Even today where everyone is much more open minded and excepting of the differences people have, there are firm beliefs that there are boys’ toys and girls’ toys, blue for boys and pink for girls. If you look at the card shops, media, adverts, and clothes shop it is very much divided into two sections. Trains and Cars for boys, dolls and dress up for girls. The fact is though that any play with any toy is great for development in children and research shows that those that are ‘allowed’ to play with what ever they like are much more likely to become high achievers than those who are limited in their discovery of toys and diverse activities.
If your little boy wants to play dress up, as mine does, and your little girl wants to play with cars and trucks be open minded about it. Do not think of toys as being gender specific but as age appropriate and developmentally appropriate for your child.
Children need to learn to use their imagination and playing with dolls, kitchens, mini markets will all enhance this along with developing social, emotional and language skills. They offer the opportunity to interact with other people as they play tea parties, or shopping trips and copy those real-life situations that they see you in every day. Toys that are interactive will help them to learn about sharing and playing together. How many of you have a dressing up box? Not just shop bought replica costumes of Disney characters but bits and pieces of Mum and Dad’s clothes that they can dress up in and make believe, it will lead to a whole host of imaginative and fun activities for them as they pretend to be you or some other adult they aspire to. Encouraging play with dolls will teach them about empathy and understanding and introduce the idea of younger siblings or cousins that they may be getting.
Encouraging play with balls, cars, trucks, and toys considered more likely to be favoured by boys will help develop motor, language, and social skills. Children can play for hours with a set of blocks, just building them up and knocking them over again and again, they can use them to make a house or garage, all the time developing their imagination and realising there is no limit to what they can do or think. Our job is to give them the most opportunities possible for them to use their imaginations. Allowing a child to play with any type of toy, if it is safe and age appropriate, will help them grow and increase their creativity and sense of who they are.

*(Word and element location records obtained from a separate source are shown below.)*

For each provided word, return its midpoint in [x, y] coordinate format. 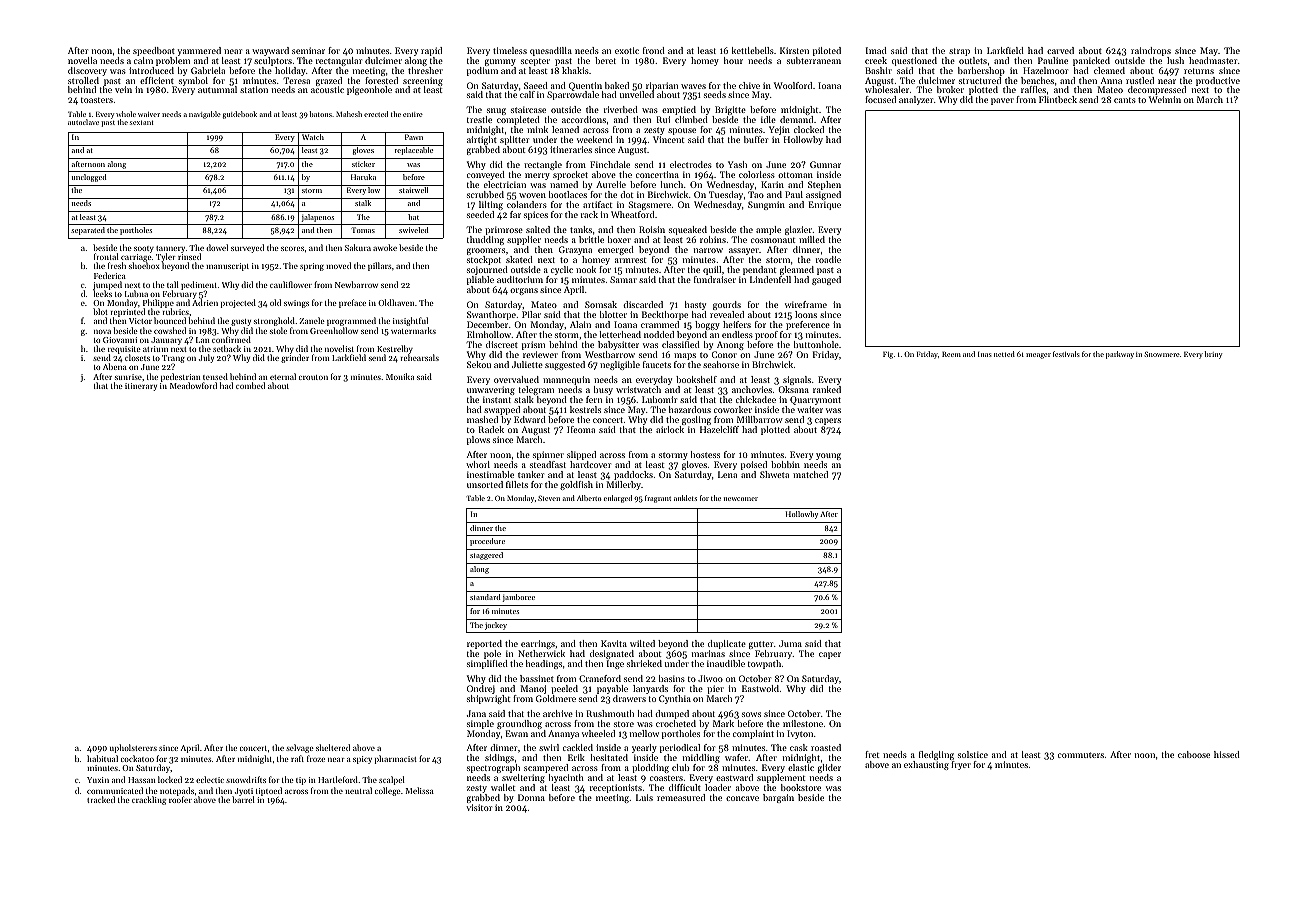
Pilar [531, 314]
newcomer [741, 499]
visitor [479, 808]
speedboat [154, 51]
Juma [790, 643]
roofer [180, 800]
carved [1060, 50]
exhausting [926, 765]
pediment [199, 285]
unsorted [485, 484]
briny [1213, 355]
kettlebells [753, 50]
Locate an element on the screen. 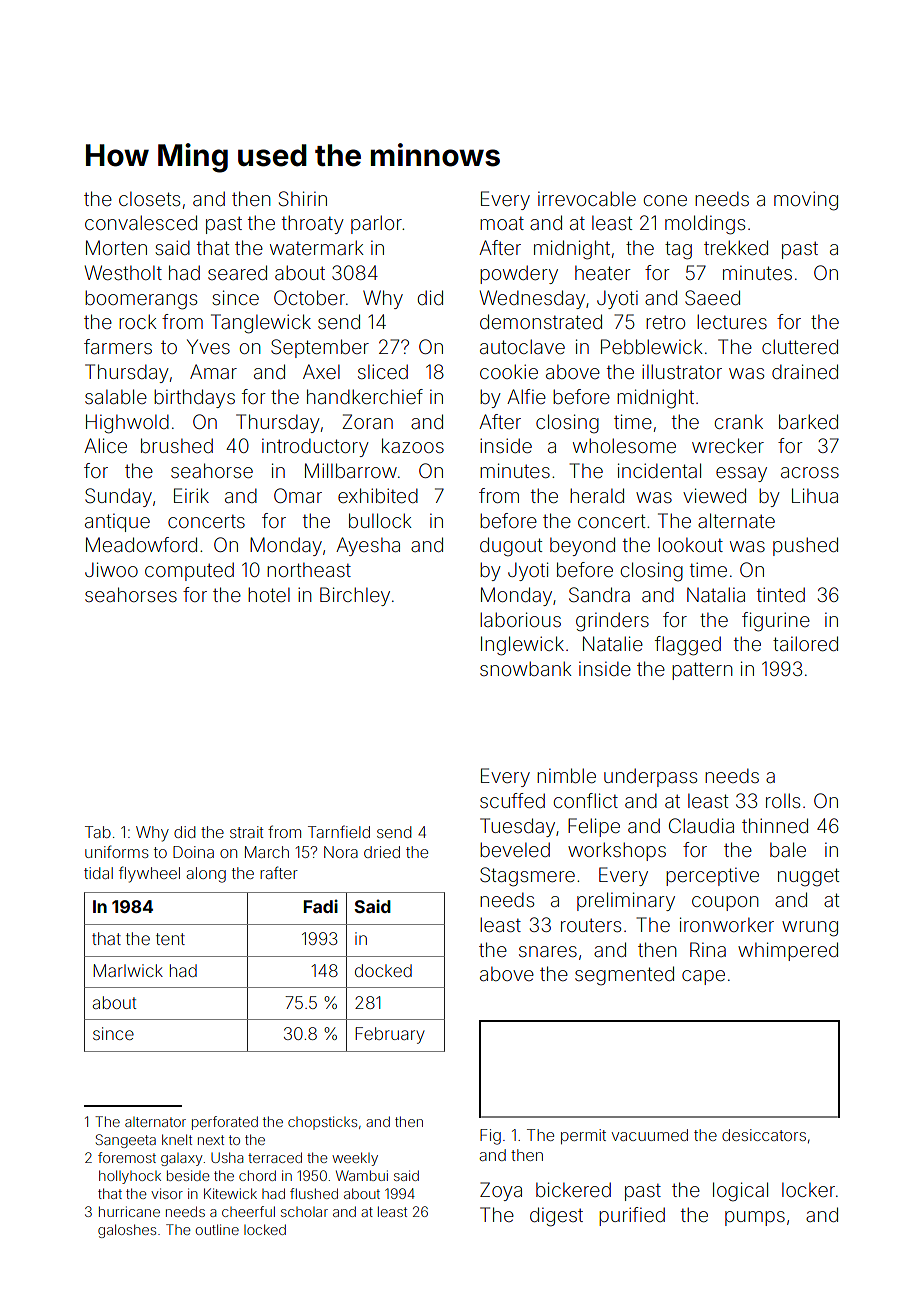 Image resolution: width=924 pixels, height=1311 pixels. brushed is located at coordinates (177, 445).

It is always hard to encourage relatives and friends to allow you child the freedom to chose and many a grandparent has refused to buy their grandson a doll and their granddaughter a toy tool kit. But if you explain that in the long run allowing them to play with what they desire rather than what you or anyone else thinks is appropriate will make them much more rounded young people and teach them important life skills like compassion and respect. I am sure that any parent or grandparent wants this for their child.